There are many misconceptions about mental illness, as well as disparities in how the mentally ill are cared for – especially in minority and low-income groups. Even with all the education and resources available, society has yet to “get it” when it comes to mental illness. That’s why it’s so important that we continue the conversation around mental illness, as well as the misconceptions – especially during May, which is Mental Health Month.
- Contrary to what many believe, mental illness is actually very common. According to the National Institute of Mental Health, 1 in 5 American adults have experienced a mental illness. It’s also estimated that 1 in 5 children, ages 13 – 18 have, or will have a serious mental illness. With these numbers in mind, I want you to think about the event you went to – 20 percent of those in attendance may have experienced a mental illness.
- Society tells us that mental illness is a character flaw. When, in all actuality, mental illness can be caused by a variety of factors including genetics, environment, and social factors. Tons of research has been done regarding what causes mental illness, most found that a person’s gene pool, living standards, and social experiences play a large part.
- With the news coverage pinning various crimes upon those who are mentally ill, it’s no wonder the population thinks that mental illness creates monsters who only want to do harm. Mental illness covers a wide spectrum of diagnoses but generally speaking, those living with mental illness are more likely to harm themselves than harming others.
- It’s often assumed that people living with a mental illness aren’t able to hold down jobs. This is categorically untrue. A lot can, and do, hold down jobs in a variety of fields and lead pretty amazing lives to boot.
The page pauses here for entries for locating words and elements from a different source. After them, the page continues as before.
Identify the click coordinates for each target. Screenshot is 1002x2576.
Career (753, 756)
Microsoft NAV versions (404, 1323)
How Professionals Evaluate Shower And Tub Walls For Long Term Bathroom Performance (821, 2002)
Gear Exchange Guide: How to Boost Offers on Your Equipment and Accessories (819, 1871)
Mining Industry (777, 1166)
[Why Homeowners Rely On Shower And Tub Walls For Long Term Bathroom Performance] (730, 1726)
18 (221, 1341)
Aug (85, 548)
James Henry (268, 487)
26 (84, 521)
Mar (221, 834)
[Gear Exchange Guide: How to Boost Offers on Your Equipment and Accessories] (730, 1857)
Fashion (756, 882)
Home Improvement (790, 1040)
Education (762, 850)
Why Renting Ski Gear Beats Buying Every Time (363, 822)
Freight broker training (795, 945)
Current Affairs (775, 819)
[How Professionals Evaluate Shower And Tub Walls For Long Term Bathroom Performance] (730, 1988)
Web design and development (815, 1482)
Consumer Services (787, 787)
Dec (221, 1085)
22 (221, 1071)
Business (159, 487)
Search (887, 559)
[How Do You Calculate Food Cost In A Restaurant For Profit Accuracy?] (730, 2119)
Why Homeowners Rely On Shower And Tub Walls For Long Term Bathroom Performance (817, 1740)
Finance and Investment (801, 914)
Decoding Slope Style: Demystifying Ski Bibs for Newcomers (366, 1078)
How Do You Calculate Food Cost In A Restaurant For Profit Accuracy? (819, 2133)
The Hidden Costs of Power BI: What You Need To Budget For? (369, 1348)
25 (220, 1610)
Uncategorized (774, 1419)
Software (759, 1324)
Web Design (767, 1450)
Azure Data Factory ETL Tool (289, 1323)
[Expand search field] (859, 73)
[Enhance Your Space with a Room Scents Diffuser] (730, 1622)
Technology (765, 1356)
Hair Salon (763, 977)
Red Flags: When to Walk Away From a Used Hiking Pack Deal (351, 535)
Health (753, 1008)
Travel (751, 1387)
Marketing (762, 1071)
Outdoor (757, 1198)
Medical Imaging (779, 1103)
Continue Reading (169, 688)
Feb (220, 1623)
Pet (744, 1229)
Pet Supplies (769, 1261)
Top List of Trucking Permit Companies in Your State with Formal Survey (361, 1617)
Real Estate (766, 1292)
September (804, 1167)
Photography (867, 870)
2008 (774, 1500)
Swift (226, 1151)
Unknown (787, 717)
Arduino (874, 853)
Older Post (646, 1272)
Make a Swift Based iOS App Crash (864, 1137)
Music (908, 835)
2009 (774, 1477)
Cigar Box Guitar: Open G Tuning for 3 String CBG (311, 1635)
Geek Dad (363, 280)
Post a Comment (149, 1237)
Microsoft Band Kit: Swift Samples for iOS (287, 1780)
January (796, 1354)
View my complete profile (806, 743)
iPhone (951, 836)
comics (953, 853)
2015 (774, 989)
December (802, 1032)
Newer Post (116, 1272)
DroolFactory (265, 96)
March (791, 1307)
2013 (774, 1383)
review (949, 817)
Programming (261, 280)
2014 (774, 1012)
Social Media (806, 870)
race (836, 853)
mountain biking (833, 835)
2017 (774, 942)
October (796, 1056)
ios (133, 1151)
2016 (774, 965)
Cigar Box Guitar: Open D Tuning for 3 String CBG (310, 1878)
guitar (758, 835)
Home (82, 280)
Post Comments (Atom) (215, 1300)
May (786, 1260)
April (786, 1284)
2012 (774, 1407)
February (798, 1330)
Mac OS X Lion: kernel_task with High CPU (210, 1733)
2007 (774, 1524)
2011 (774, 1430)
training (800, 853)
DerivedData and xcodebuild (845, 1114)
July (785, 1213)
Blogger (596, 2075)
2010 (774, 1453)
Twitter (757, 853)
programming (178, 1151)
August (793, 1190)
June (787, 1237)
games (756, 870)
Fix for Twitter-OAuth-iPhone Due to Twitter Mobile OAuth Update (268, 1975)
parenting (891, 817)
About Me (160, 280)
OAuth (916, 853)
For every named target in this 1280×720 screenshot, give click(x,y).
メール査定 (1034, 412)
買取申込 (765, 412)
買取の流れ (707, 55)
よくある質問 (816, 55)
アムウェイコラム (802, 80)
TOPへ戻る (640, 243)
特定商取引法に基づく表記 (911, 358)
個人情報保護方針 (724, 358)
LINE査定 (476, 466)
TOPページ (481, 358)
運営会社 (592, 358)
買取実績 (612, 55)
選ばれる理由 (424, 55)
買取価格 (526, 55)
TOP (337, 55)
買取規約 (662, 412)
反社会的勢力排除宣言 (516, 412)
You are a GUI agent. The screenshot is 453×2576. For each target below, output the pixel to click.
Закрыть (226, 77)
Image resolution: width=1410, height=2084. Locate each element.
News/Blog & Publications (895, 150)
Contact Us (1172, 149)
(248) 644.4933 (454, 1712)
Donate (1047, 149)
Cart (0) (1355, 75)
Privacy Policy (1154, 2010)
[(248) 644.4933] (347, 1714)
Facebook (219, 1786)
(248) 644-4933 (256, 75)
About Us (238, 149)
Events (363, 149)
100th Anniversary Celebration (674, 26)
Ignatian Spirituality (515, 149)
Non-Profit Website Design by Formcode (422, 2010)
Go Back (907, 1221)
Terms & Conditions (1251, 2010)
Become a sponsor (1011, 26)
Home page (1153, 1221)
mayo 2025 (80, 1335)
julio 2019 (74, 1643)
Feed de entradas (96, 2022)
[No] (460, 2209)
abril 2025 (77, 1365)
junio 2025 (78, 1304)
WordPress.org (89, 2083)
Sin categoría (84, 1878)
Mental illnesses include a broad range of symptoms and diagnoses, so you shouldn’t assume that those living with them will all be alike and have the same capabilities. Given the right circumstances and support, any one of them can successfully hold down a career.
- Many think bad parenting should be blamed for mental illness. While it’s true that mental illness can be a result of social settings and the environment you’re brought up in, bad parenting can’t be blamed. It is more common for mental illness to stem from genetics.
While many believe that having a mental illness is something that will prevent you from leading a positive, full and successful life, that’s not always the case. With the right environmental changes, friendship circles, therapy and possibly medication, mental illness doesn’t have to be the end.
Disclaimer: I am not a medical professional. Just a girl with and opinion and access to the Internet.